Purnama membereskan rumah, menyapu dan mengepelnya. Begitu sampai di bagian dapur ia melihat persediaan berasnya menipis. Ia juga teringat dengan saldo ATM-nya yang nyaris 0 rupiah.
Aku harus berbuat sesuatu!
Selesai membersihkan rumahnya, Purnama menyalakan laptopnya. Ia berselancar di dunia maya mencari lowongan pekerjaan. Beberapa lowongan pekerjaan yang sesuai dengan pendidikannya dan berlokasi tidak jauh dari rumahnya ia simpan.
Purnama mulai membuat surat lamaran pekerjaan dan mengirimkannya.
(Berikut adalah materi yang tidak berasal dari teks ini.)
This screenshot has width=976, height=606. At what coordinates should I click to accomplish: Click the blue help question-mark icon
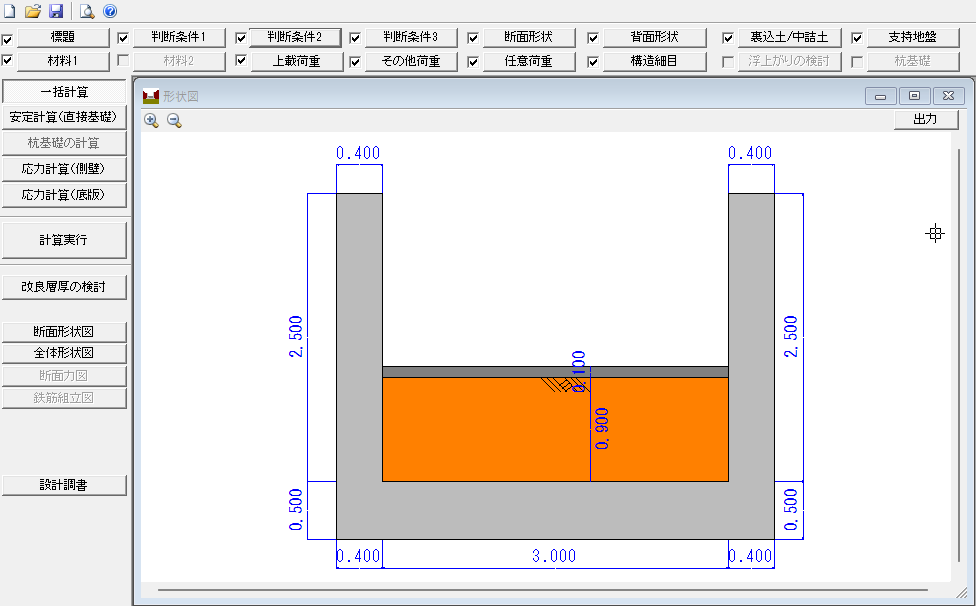pos(110,12)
Bismillah, semoga keterima. Aamiin.
***
Selama berhari-hari Purnama menunggu jawaban dari lamaran yang ia kirimkan namun tiap kali mengecek email tidak ada jawaban yang ia harapkan. Sementara itu persediaan beras makin menipis, isi kulkasnya pun hanya tinggal air putih dan telur 2 butir. Isi dompet Purnama hanya tinggal selembar uang berwarna hijau. Sangat tidak memadai untuk belanja esok hari.
Hubungannya dengan Bintang pun semakin renggang. Bintang tak lagi mengajaknya bicara, keberadaannya di rumah hanya untuk tidur dan makan saja.
Purnama tidak bisa tinggal diam, mau tidak mau ia harus bicara pada Bintang karena seharusnya Bintanglah yang menafkahinya. Ia tidak akan membiarkan bayi dalam kandungannya kelaparan.
Menjelang malam Bintang pulang. Seperti biasa Purnama menyiapkan kopi untuk Bintang.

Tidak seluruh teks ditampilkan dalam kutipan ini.